How to complete this task >>
Every line holding the string "label" should be copied from the listing.

--------------------------------------------------

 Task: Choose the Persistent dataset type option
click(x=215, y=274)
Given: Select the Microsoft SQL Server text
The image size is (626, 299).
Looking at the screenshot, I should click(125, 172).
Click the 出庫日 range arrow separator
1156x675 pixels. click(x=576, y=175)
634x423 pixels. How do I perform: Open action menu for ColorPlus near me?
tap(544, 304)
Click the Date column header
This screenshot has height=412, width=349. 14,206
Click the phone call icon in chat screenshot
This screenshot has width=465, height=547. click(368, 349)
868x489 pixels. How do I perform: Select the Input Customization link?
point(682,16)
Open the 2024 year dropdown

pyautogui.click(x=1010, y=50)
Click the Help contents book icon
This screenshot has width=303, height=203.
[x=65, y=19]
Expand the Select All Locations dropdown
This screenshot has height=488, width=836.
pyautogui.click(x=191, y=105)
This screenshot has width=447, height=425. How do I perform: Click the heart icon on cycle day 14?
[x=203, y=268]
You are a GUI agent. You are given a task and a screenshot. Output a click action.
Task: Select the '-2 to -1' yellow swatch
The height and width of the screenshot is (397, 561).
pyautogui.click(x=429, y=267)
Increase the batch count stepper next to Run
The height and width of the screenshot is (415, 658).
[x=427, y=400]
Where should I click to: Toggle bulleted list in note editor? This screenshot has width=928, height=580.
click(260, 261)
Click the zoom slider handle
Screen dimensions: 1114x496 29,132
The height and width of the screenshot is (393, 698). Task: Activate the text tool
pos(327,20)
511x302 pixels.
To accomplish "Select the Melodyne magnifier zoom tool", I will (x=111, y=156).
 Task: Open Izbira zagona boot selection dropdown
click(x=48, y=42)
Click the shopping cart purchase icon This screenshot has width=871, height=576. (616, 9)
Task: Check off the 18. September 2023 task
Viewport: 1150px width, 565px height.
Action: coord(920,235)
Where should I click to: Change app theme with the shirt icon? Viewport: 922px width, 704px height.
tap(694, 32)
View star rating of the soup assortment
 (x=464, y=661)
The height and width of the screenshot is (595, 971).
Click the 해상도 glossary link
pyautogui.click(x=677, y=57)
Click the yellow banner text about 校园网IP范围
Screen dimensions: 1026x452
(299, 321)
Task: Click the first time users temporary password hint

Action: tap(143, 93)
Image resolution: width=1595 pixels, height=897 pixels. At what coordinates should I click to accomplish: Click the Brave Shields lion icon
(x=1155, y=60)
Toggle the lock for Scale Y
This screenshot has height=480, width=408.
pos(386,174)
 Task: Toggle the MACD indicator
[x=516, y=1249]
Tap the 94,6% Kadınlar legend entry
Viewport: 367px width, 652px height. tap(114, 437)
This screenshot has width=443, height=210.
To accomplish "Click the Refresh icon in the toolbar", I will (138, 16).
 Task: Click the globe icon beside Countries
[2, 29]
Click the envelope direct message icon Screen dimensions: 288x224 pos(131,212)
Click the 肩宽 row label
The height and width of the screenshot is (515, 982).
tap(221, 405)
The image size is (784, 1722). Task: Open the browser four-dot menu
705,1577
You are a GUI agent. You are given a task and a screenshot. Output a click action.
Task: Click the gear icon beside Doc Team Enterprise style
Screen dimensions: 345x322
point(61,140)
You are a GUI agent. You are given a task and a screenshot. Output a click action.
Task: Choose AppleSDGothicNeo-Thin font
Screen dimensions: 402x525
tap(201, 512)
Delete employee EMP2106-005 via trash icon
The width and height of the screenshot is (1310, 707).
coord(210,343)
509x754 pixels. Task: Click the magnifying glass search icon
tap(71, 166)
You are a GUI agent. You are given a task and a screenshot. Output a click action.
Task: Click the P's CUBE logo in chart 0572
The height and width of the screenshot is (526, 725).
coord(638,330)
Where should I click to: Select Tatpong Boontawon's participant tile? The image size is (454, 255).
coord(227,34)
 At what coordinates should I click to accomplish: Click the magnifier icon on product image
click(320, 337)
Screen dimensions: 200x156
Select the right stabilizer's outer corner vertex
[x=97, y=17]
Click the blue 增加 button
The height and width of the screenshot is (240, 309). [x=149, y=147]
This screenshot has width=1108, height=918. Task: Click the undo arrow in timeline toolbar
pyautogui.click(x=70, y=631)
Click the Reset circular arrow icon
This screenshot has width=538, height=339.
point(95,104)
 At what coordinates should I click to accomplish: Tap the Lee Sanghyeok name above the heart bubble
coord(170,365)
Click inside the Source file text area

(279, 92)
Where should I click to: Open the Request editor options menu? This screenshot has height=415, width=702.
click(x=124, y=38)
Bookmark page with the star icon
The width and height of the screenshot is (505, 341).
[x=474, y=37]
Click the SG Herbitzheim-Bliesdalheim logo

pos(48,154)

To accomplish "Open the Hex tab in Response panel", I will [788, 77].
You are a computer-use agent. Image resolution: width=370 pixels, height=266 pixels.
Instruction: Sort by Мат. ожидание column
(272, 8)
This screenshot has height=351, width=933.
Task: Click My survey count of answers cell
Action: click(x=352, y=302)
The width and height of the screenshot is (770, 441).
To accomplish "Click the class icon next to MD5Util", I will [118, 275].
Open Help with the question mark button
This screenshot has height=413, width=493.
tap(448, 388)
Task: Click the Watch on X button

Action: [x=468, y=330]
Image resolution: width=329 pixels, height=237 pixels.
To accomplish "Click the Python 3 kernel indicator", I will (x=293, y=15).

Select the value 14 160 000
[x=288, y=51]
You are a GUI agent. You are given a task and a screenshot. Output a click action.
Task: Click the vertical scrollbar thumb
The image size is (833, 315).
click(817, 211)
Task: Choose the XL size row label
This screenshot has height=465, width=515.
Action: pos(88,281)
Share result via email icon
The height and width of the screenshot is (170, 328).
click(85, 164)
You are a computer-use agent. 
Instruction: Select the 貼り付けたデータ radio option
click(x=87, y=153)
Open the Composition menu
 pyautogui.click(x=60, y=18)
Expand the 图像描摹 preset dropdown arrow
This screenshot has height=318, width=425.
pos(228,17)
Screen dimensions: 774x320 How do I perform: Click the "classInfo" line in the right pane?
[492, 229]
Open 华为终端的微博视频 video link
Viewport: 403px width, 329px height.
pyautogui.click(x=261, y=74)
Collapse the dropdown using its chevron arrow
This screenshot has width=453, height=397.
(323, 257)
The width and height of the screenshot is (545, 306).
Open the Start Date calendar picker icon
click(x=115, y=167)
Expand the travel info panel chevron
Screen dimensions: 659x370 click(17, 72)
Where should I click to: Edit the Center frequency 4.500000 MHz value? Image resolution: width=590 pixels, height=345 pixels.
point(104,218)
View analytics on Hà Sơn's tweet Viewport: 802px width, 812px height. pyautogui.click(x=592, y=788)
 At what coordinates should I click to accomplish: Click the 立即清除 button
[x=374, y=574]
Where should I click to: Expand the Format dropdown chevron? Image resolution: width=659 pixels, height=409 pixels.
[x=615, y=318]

--------------------------------------------------

Answer for the task >>
Click the 肩宽 row label
Task: Choose the XL size row label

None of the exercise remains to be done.